Title: Stratigraphy and Depositional History of Powell Formation (Uppermost Canadian) in Northern Arkansas: ABSTRACT

Author(s): William J. Hedden

Article Type: Meeting abstract

Abstract:

Subsurface geologic data reveal that uppermost Canadian carbonate rock units previously designated as the Smithville and Black Rock Formations in northeastern Arkansas are intertonguing lithofacies of the Powell formation, which trends east-west across northern Arkansas, and do not overlie the Powell as tabular formations. Therefore, these units are considered members of the Powell.

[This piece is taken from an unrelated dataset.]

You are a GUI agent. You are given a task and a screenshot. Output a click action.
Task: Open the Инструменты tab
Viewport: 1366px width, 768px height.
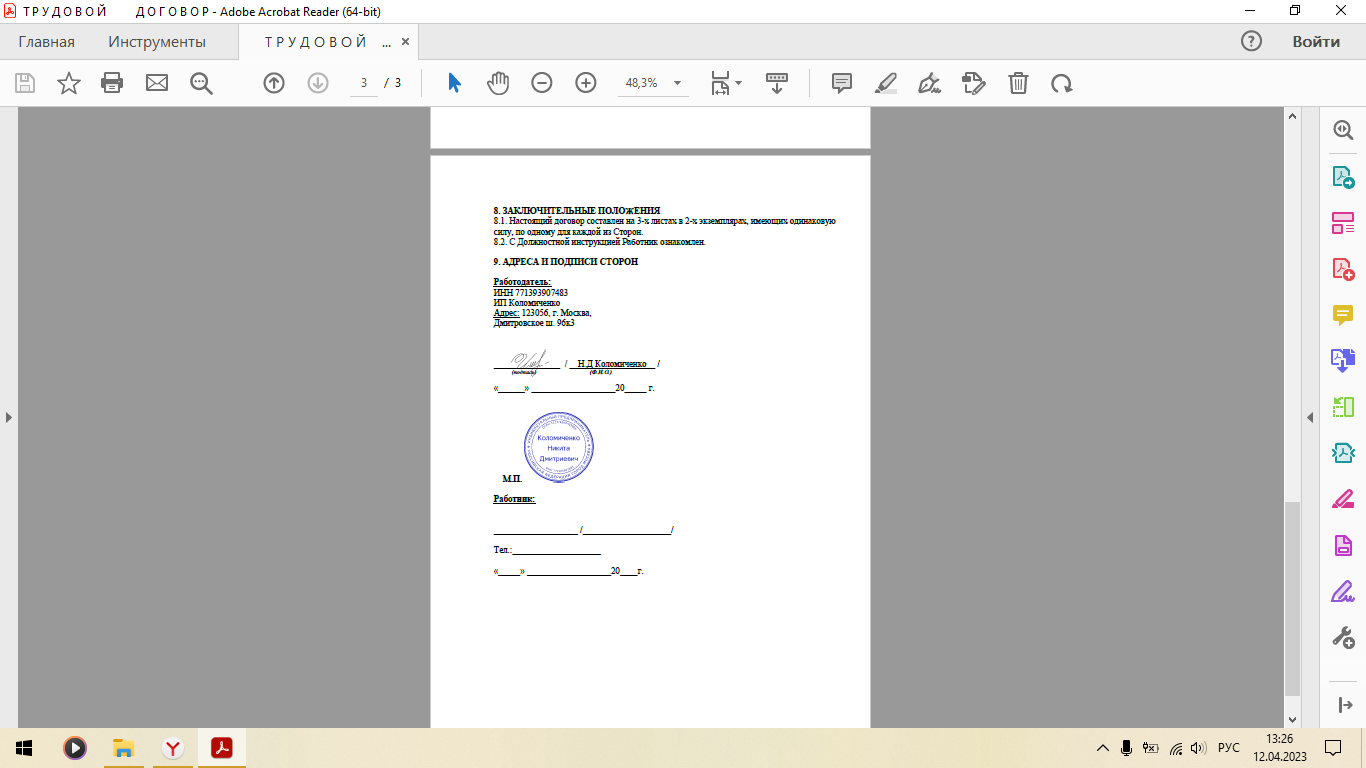(x=157, y=42)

The Powell of northeastern Arkansas was deposited in and marginal to a transgressing epeiric sea along the hinge line of the Reelfoot basin, which lay to the east. Transgression, coupled with subsidence, resulted in Black Rock wedging to the northwest, onlapping the Smithville. Numerous minor regressions superimposed interfingering upon the overall transgressive pattern. Influx of quartz sand terminated Powell deposition, initiating deposition of the Everton Formation without interrupting sedimentation.

Constantly shifting environments resulted in complex intertonguing of carbonate lithofacies, with nonmarine lithofacies in the west progressively giving way to marine lithofacies toward the east. The Powell of northwestern and north-central Arkansas is characterized by nonfossiliferous, unburrowed cryptalgalaminate dolostone deposited above the strand on occasionally inundated algal mudflats. The Smithville Formation of northeastern Arkansas is characterized by fenestral carbonates and an abundant gastropod fauna, deposited above the strand on frequently inundated algal mudflats. The Black Formation is characterized by two distinct marine lithofacies: burrow-mottled cryptalgalaminates, deposited below the strand but above wave-base in a low-energy, schizohaline environment; and abunda tly fossiliferous sponge-bearing biomicrudite, deposited below the strand but above wave-base in a moderately agitated, normally saline marine environment.